England and Scotland are part of the UK which is one Member State for EU purposes. Another EU family law known as Brussels II, which covers divorce law, doesn't apply between England and Scotland because the UK is all one Member State.
However, the EU Maintenance Regulation specifically operates between England and Scotland and the other counties in the UK almost as if they were separate member states (paras [35]-[38] of the judgment, albeit paras [36] and [37] seem to have gone walkabout and do not appear in the published Bailii version). So, between England and Scotland, it is important to work out where the maintenance proceedings were first lodged (para [42]), even if tactical and without a closer connection, because this is where maintenance (needs) will be decided.
Moreover, the EU is perfectly happy with one set of proceedings regarding a family occurring in one country and another set in another country (para [43]). So, by EU law, divorce proceedings may be in one country and maintenance (claims for needs) can be in another country. To many English observers this seems very strange, and likely to increase costs significantly and decrease the prospects of an overall settlement of all disputes concerning separating families.
So, in this particular case, although there was a divorce issued first in England, the question was whether the maintenance claims should be in England or Scotland.
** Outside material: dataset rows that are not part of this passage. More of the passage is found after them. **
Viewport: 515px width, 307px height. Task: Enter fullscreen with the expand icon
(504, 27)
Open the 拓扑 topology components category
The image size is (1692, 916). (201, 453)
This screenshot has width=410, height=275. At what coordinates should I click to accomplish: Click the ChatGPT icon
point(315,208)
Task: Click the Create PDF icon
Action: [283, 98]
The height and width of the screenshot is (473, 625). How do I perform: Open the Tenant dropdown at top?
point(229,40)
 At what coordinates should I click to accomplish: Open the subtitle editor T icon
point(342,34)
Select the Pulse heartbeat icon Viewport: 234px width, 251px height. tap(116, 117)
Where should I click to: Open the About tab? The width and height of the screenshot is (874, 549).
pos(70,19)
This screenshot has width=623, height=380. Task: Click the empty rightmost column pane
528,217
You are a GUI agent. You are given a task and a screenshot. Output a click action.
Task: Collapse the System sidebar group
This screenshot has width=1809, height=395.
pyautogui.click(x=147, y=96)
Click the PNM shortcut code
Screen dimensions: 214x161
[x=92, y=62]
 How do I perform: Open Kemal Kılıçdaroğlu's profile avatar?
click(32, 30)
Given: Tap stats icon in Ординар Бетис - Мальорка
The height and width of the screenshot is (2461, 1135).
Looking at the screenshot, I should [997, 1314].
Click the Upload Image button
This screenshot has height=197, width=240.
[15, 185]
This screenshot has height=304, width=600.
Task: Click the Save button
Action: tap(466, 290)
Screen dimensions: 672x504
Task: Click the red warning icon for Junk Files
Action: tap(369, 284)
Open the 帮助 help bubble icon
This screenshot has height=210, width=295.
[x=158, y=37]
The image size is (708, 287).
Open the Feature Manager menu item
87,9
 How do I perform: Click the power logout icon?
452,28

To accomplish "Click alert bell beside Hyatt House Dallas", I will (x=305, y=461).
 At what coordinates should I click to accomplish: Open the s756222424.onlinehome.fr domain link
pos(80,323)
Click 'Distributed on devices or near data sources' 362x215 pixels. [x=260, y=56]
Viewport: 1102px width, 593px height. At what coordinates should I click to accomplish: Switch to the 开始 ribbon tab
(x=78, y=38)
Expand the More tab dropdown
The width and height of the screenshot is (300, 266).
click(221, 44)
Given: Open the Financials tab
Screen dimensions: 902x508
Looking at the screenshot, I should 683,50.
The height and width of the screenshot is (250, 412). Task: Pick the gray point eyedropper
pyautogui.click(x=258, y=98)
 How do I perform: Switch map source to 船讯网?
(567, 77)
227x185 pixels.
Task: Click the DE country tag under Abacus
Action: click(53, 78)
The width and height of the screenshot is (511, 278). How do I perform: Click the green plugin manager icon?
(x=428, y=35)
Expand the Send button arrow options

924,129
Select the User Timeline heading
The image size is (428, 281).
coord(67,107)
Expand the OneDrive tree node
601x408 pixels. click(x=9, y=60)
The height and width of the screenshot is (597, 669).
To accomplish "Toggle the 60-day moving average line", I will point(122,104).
This required a detailed analysis of the procedure in each country with several expert opinions from specialist Scottish lawyers.
Very different financial outcomes between England and Scotland
Despite being part of one UK, the family law of England and Scotland is very different indeed. Scottish law has more similarities with French law and, indeed, there are close historic connections. Similarities between English and Scottish family law is more likely because of worldwide trends than through being part of a United Kingdom.
This is found in a number of quite significant differences. Perhaps one of the most stark is spousal maintenance, sometimes known as alimony (see para [8]). In England, in a suitable case, it may well be for joint lives or, increasingly, when a pension share takes effect on retirement age. This may, therefore, be many years. Spousal maintenance can also be quite generous, perhaps based on the standard of living of the marriage if that is sustainable. In Scotland, spousal maintenance is normally limited to 3 years post-divorce. There is a far greater expectation that the woman, as invariably the applicant and the financially weaker party, will go back into the workplace quickly after the divorce, irrespective of child responsibilities and irrespective of inability to return to premarital levels of earnings ad the lack of recent workplace experience.
Moreover, Scottish law does not take into account interests under a will or potential benefits under a discretionary trust (para [8]). England will treat such interests as resources available for distribution for a fair settlement.
There are other differences significantly affecting the financial outcomes on divorce in a case with identical circumstances decided north or south of the border.